Imagine my surprise, seeing the slightly shorter version of this one during an airing of “The Bridge.”
What’s striking about this ad is not so much what it is, but what it isn’t. I know there’s a series of Glock Ads with Lee Ermie that showcase why you need a Glock, but this ad is a pure lifestyle ad. It demonstrates the Glock lifestyle. She’s got a good job, albeit at a place with a spooky, dark parking garage. She uses public ATMs with confidence, the walk up kind! She enjoys outdoor cafes. She does yoga. And of course, she meets hot guys at the local gun club, squeezing off a few rounds with her Glock 42. She’s even got the confidence to open the conversation first.
I have to wonder if this ad airs in less gun friendly states than mine. It seems to evoke a level of comfort with concealed carry that only really exists in parts of the country. Although it’s never directly stated, it’s clearly implied that the Glock gives the woman the confidence to live life on her own terms. It’s not much different that the majority of car ads, in that respect. Except where a car is all about the brand, with all the status trappings attached to that, this is the classic portrayal of the gun as an equalizer.

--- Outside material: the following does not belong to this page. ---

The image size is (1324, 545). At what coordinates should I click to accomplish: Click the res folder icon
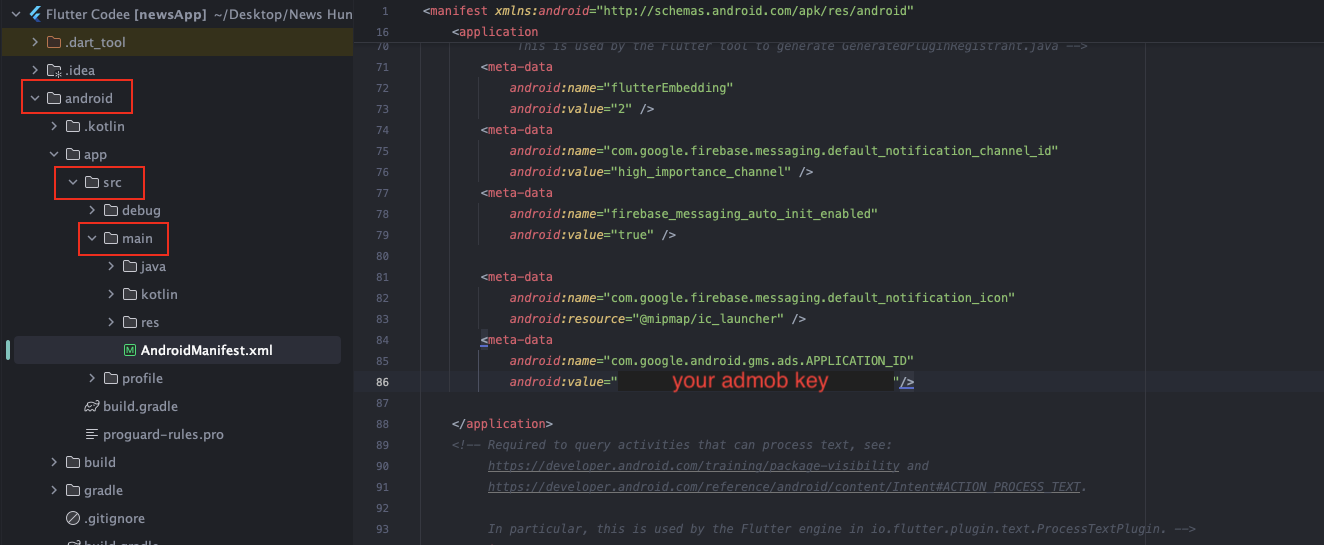coord(129,322)
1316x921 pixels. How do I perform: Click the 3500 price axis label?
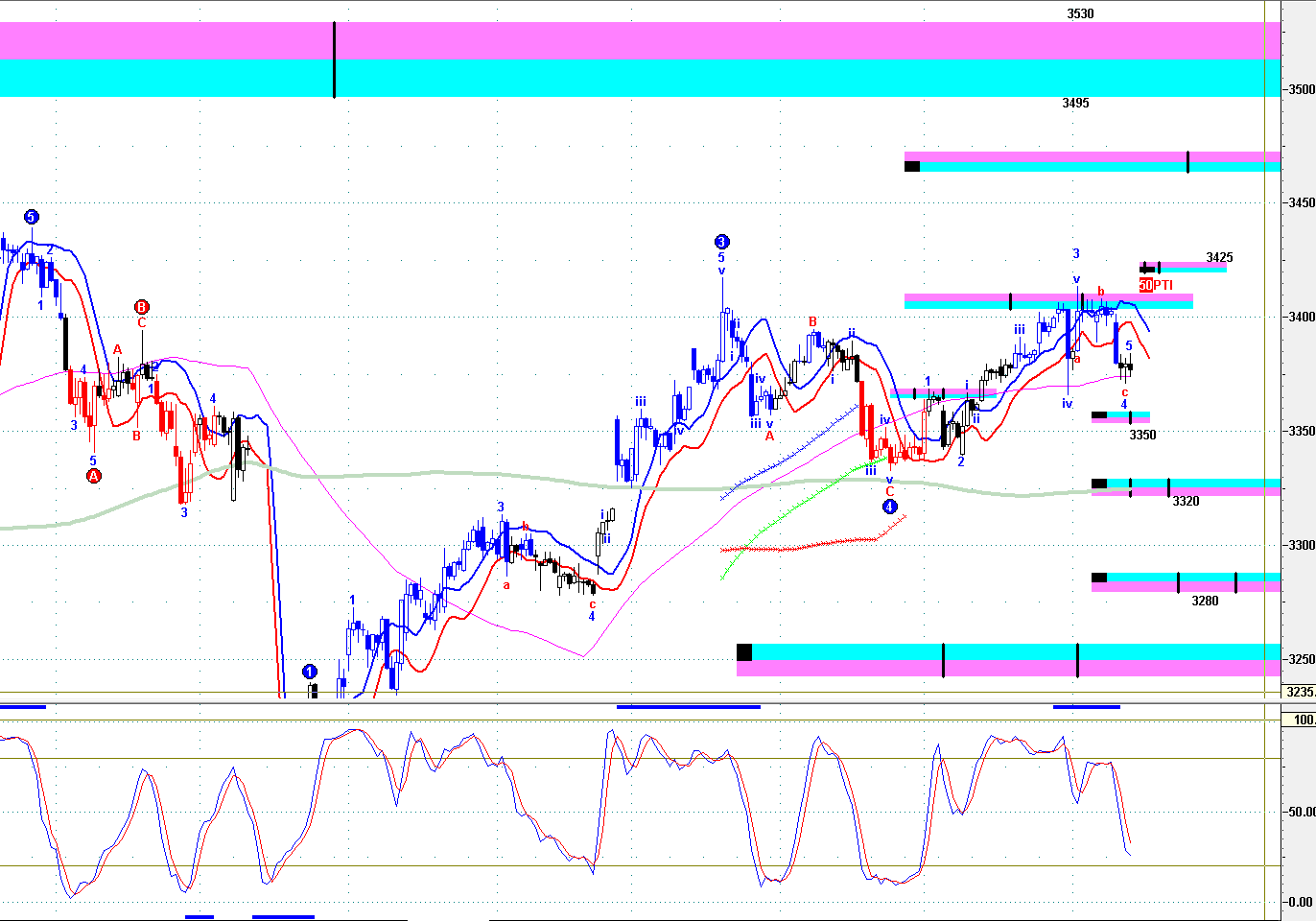(x=1302, y=89)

If Ikea made, guns, they’d be Glocks. The Glock is almost the platonic ideal of a simple weapon. It’s light, it’s easy to use, nearly indestructible. The single stack variants, like the 42, are small and easy to carry and conceal. This ad features almost no details whatsoever about the weapon they are selling. You don’t even see it in the whole middle part of the ad. It’s only because of the reputation of the company that this isn’t just an ad for the idea that women should carry guns. But Glock is truly the Apple of firearms, but more in the sense of the iPod than the later iThings. Sure, there are other portable music players, but not really. Apple is getting a little more competition in the realm of phones and tablets, but I digress.
This ad only works because of the existing prominence of the Glock brand. It reminds me of the old phone company ads they used to run near the holidays, back when there was only one phone company. These ad weren’t used to promote the brand, because there was no need to promote a monopoly. They just reminded you to make a nice long call to Grandma. This is just a friendly reminder from the folks at Glock: You’re only free if you can defend yourself, and hey, all the cool guys are hanging out at the gun club anyway.
I’m sure we all had our fill of glitzy ads that may or may not have actually had anything to say about the goods and services they represented. Now, thanks to the magic of YouTube, we can watch almost any ad we want, at any time. So, take 30 seconds to see what a commercial can, in the hands of masters, do.
Notice that in scarcely 22 seconds, you are given an entire story about an adorable young woman and her equally adorable cat. It’s a great story too. Going to the big city to find your fortune is one of the oldest and most powerful dreams in the collective unconscious of humanity. In this case, it’s an eager woman’s trek to NYC from Oregon to pursue some kind of big opportunity. The best part, for the purposes of the ad, is that this dream is made possible specifically by use of the product they happen to be selling.
By enabling her cat to transition from an outdoor beast in, presumably rural, Oregon to an indoor homebody in the heart of NYC, presumably Manhattan, this product also gives our young heroine the strength to cope with her own emotional journey. The nature of this journey is brilliantly left entirely to the imagination of the viewer. The omission of pretty much all the details of her move forces the viewer to draw from their own best memories, stories, and dreams, creating a far deeper connection than would have been made by a more specific dramatization. We are given exactly enough to know what’s going on, and no more. By the end of it, you want to buy the cat food, and a cat as well, if you don’t have one.
This is how it’s done, folks. All the big game pretenders should take notice.